Learning tones

What do you think is the best way to learn the tones in tonal languages like Mandarin? What have you done and what has been your experience?

My experience with Thai (a language with 5 tones) :
Learning the correct tones is obviously important if your goal is to speak at a high level of fluency, as these tones can change the meaning of the words.

But I’ve learnt 2 other very important factors :

  1. If you speak rather quickly and if you sentences are grammatically correct, there is no real need to pronounce each single word perfectly.
    In fact, if you speak quickly and emphasize the tone of last word only, there will be no real problem of communication.

  2. The length of the vowels is as important as the tones, maybe even more !
    For example : in Thai, “day” = “wan” and “sweet” = “waan”.
    The tones are different, but the length of the vowel “a” (like in “cat”) is different too !
    If you use the same neutral tone with these 2 words but emphasize the difference between the 2 “a”, you will be understood with no real problem.

If you aim for a basic fluency in Thai (which is enough to deal comfortably with any kind of situations), use these 2 “hacks” and you will be surprised of the result !
But if your goal is to “master” Thai and sound like a native speaker, there is no shortcut : you will have to learn AND pronounce each single word perfectly.

My two cents…

I find the tones in Chinese very important indeed but I also find them extremely difficult to discern in normal speech.
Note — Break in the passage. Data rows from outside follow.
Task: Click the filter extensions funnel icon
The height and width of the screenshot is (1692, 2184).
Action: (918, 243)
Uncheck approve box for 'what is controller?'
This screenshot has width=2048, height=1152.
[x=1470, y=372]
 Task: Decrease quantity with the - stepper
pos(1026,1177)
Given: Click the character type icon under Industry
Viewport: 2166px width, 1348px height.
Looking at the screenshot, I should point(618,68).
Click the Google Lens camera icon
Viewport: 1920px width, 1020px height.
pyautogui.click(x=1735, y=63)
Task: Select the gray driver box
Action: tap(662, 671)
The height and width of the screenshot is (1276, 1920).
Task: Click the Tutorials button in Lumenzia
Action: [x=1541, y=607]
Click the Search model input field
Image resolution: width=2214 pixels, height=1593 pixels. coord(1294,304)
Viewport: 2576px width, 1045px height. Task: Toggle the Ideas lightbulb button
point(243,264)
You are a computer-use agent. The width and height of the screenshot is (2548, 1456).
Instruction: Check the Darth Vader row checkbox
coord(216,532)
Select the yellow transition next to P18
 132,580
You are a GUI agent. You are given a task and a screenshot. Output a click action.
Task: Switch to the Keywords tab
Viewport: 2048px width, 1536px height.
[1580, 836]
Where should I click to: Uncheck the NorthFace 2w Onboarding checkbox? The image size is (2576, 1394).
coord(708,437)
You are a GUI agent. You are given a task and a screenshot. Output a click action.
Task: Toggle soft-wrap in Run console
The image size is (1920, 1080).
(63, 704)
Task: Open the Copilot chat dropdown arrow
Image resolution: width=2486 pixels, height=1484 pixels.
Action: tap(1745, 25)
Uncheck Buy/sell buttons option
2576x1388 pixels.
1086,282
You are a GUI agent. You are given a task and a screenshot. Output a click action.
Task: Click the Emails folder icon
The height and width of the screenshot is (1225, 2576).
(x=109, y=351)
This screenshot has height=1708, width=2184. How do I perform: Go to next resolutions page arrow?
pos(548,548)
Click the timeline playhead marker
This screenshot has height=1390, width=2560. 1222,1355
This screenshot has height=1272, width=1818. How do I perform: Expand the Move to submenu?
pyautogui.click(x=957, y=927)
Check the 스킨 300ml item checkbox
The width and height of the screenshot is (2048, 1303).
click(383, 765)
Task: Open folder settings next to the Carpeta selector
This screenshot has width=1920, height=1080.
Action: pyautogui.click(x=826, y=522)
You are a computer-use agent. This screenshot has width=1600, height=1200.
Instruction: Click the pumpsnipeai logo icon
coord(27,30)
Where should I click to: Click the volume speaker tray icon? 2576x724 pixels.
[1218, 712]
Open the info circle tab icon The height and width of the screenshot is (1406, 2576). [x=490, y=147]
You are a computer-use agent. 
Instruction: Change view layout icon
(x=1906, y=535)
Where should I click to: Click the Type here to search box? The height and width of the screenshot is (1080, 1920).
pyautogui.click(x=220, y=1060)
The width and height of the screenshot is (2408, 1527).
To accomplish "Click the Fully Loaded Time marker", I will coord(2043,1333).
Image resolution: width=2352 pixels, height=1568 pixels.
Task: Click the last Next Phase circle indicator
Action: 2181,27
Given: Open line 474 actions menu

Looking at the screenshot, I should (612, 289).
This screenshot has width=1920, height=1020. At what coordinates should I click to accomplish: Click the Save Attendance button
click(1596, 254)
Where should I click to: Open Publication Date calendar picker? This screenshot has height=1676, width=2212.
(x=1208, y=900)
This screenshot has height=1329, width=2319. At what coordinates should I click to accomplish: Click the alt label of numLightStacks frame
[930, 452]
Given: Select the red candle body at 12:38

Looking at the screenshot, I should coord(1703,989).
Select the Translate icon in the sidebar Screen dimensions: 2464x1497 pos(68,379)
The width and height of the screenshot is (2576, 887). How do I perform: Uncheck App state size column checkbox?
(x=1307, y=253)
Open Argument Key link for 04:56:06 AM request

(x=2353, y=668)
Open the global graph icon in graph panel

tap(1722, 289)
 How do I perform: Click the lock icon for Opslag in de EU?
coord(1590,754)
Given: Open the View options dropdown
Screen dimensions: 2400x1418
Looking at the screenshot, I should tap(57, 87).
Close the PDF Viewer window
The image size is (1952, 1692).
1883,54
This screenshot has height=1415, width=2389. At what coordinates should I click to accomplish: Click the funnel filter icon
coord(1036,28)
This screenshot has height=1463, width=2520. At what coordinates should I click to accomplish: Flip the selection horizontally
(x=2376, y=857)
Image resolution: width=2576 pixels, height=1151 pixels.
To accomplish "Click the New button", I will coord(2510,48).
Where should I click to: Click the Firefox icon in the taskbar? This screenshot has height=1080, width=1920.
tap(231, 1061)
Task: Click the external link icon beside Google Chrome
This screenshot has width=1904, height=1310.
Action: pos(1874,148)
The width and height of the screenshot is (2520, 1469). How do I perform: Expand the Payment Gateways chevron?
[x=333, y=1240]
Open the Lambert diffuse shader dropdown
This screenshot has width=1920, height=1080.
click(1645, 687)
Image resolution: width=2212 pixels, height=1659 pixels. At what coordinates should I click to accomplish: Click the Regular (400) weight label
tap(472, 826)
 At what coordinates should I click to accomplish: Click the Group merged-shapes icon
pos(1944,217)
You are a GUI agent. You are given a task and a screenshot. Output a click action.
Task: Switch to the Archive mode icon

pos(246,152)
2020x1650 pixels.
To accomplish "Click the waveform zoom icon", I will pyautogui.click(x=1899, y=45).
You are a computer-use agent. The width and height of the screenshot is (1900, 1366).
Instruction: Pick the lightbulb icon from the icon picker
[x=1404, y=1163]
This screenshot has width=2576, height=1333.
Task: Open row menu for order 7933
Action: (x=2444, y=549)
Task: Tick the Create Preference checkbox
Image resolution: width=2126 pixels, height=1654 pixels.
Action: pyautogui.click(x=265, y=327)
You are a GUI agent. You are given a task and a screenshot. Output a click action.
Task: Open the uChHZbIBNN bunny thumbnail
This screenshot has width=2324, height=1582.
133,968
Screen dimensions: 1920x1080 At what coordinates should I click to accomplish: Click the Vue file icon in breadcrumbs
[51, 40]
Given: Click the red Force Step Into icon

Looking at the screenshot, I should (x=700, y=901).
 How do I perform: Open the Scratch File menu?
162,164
Yes, context is important but only stressing the last tone isn’t good enough in my experience.

I found that it was only when I could understand a lot and listen a lot, that I started to get a sense of the rhythm of the language. I particularly found the XiangSheng comic dialogues, with their exaggerated intonation, useful in order to internalize the tones. The tones need to be learned in chunks of language, phrases, etc. as part of the music of the language. I did not find that focusing on them at the beginning was all that fruitful, although , of course we try to learn the tones as we learn the words. However, when we go to speak, and have to produce one word after another, if we try to remember the tone of each word it is very difficult. We have to go with the habits that we pick up.

I never found the Xiangsheng all that useful or interesting but that is of course personal. The news presenters on CCTV have the most clear use of tones that one could imagine, they almost overdo it.

I still have difficulties discerning tones and seem to rely a lot on context. Take for example food 食品 and video 视频. I find it difficult to hear the difference in normal speech and mostly infer the intended meaning by context.

  1. listening a lot to transcribed dialogues, and always trying to discern both the tones and sounds of words you don’t know (before reading the transcript).

  2. replaying audio dialogue sentences and speaking over the top at the same time.

  3. aichinese.com , practising full sentences.

quote:
"if we try to remember the tone of each word it is very difficult. "

I do not find it difficult to remember the tones of a word. Usually I know what tone it is. Sometimes when you speak at speed, it comes out wrong. I correct myself a lot. Speaking slower helps if you want to produce the tones without any mistakes.

I agree with Imirtseshem, the tones are not difficult. It just takes time and you get there at some point. It helps having a good ear though. You presumably can also detect minute differences when people speak. I found that helped me for tones.

I agree with Iaing and have done the same for 1 and 2.
I find that listening takes up some 80-90 percent for Chinese. I have come to the point that I like to point out when natives make tone mistakes, just to make sure my ear heard it correctly (for example listen to tv programmes and ask someone if I was right in what I heard). And yes they do make quite a few. Listen to Hujintao for example and spot the tone mistakes. It is much more fun to train the ear doing that! :slight_smile: . Such a relief that not even they get it right.

When I have a text and an audio file, I try to read, listen and repeat the same texts again and again.
Then I underscore or circle the characters whose tones are not clearly pronounced. After analyzing the underscored or circled one, I only listen to the part which are pronounced relatively fast with many right tones. Occasionally I slow down some parts with a software in order to listen to them again and again. Finally, I repeat each phrase or sentence just after listening to one.

You can watch the following video to know how I shadow a text.

(I made this video some years ago, but my tones still have some problem now. My tutors correct some mistakes every time.)

Despite of all the efforts, I cannot read aloud an only chinese character text at sight although I can listen and repeat or shadow random sentences approximately. I need to read and listen to variety of texts.

I found the tones of Thai to be easy to learn in isolation but it becomes much more difficult when trying to speak at a natural speed as it’s easy to stumble over them at first. I think that when starting to speak, speaking more slowly and concentrating on the tones is helpful, then over time you can speed up. I also agree that if you listen a lot this really helps you improve the tones a lot and allows you to speak much more naturally. Stu Jay Raj did a video on tones a week or two ago on his website which maybe helpful to some people.

Stu Jay Raj just made a video about how to learn tones, I do not speak a tonal language so I don’t know how helpful this is, but I enjoyed his explanation at any rate:
http://stujay.com/2012/06/05/1055/

Those were some impressive examples of shadowing, dilemme!

I moved my head with every tone. Looked stupid and felt even more stupid. But worked for me.